HPV陽性頭頸部・子宮頸がんにおけるドライバー排他性とAPOBECシグネチャー: HPVは頭頸部がん(18/57例)、子宮頸がん(19/20例)、膀胱がん(2/23例)で検出され、HPV16が主要なサブタイプであった。頭頸部がんにおいて、HPV陽性腫瘍は TP53、CDKN2A、TERT 変異との間に顕著な相互排他性を示した (FDR補正 p=1.73 × 10⁻⁵、1.73 × 10⁻⁵、0.012) (Fig 3c)。また、HPV陽性頭頸部がんでは、抗ウイルス防御機構に関連する APOBEC 変異シグネチャー(SBS2)が有意に濃縮しており (FDR補正 p=0.02) (Fig 3d)、APOBEC3B 遺伝子の発現も有意に上昇していた (p=1.6 × 10⁻⁴) (Fig 3f)。CIBERSORT解析により、HPV陽性頭頸部がんではCD8+ T細胞、制御性T細胞、M1マクロファージなどの免疫細胞浸潤が有意に増加していることが明らかになった (FDR補正 p=0.004〜0.018) (Fig 3g)。HPV16の統合部位は、ゲノム上の共通脆弱部位(common fragile sites)の近傍1,000 bp以内に有意に濃縮していた (p=0.0018)。
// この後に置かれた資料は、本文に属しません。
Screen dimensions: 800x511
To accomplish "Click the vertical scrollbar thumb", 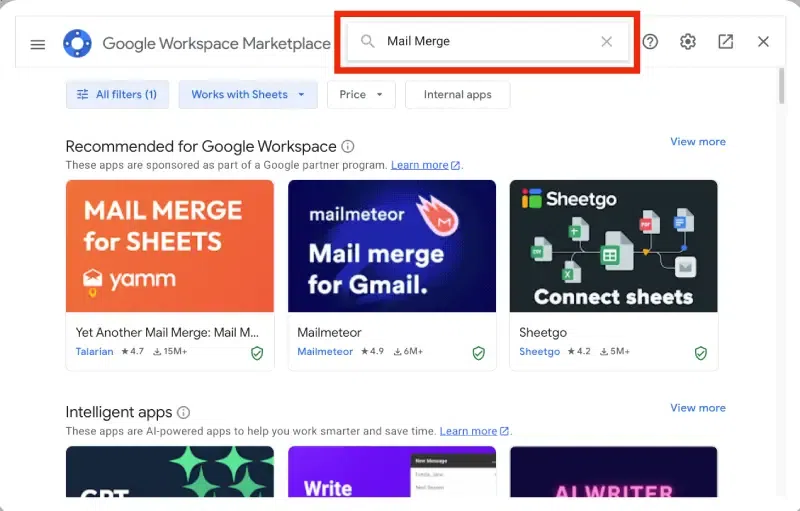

内在性レトロウイルス (HERV) の発現と腎がん予後不良の関連: ヒト内在性レトロウイルス(HERV)の解析において、ERV1は全HERVクラスの中で平均発現量が最高であり、特に慢性リンパ性白血病において顕著な高発現を示した (Fig 4a, c)。生存解析の結果、腎細胞がん(n=113 donors)におけるERV1の高発現(カットオフ値 16.3 TPM)は、生存期間の著しい短縮と有意に相関していることが判明した (p=0.0081、log-rank検定) (Fig 4d)。ERV1高発現群では、低発現群と比較して顕著な生存期間短縮(log2FC 1.5 の発現上昇を伴う)が認められた。
新規ウイルス種の探索: 宿主および既知ウイルスにアラインしなかったリードを用いた de novo アセンブリにより、28例の腫瘍サンプルから29個のコンティグが同定された。これらは既知のBLASTデータベース配列に対して平均63%の配列類似性しか持たず、潜在的な新規ウイルス種または新規分離株の存在を示唆するものであった (Extended Data Fig 9)。
考察/結論
先行研究との違い: 本研究は、特定のがん種や単一のウイルスのみを対象としていた従来の散発的な報告とは異なり、PCAWGの2,658例という最大規模の全ゲノムシーケンス(WGS)およびトランスクリプトーム(RNA-seq)データを活用し、38腫瘍種にわたって横断的かつ体系的にウイルス関連性を解析した点で決定的に異なる。特に、WGSデータを用いることで、従来のRNA-seqのみを用いた解析では見落とされがちであった、転写活性の低い潜伏感染状態のウイルスをも高い感度と特異度で検出できることを実証した。
新規性: 本研究は、HBVやHPVのゲノム統合が単なるランダムなイベントではなく、宿主ゲノムの局所的なコピー数変化(SCNA)を誘発し、特に TERT プロモーター領域への統合が telomerase 発現を直接的に活性化する分子機構を新規に解明した。また、腎細胞がんにおいて内在性レトロウイルスである ERV1 の高発現が患者の予後不良と有意に相関するという知見は、これまで報告されていない本研究独自の重要な発見である。
臨床応用: 本研究の成果は、HPVワクチンによるがん予防や、抗ウイルス療法によるHBV制御といった一次予防の重要性を改めて裏付けるものである。さらに、ウイルス統合による TERT 活性化機構は、テロメラーゼを標的とした新規治療戦略の臨床応用に道を開くものである。また、腎細胞がんにおける ERV1 発現レベルは、患者の予後予測や治療層別化のための新規バイオマーカーとしての臨床的有用性を持つと考えられる。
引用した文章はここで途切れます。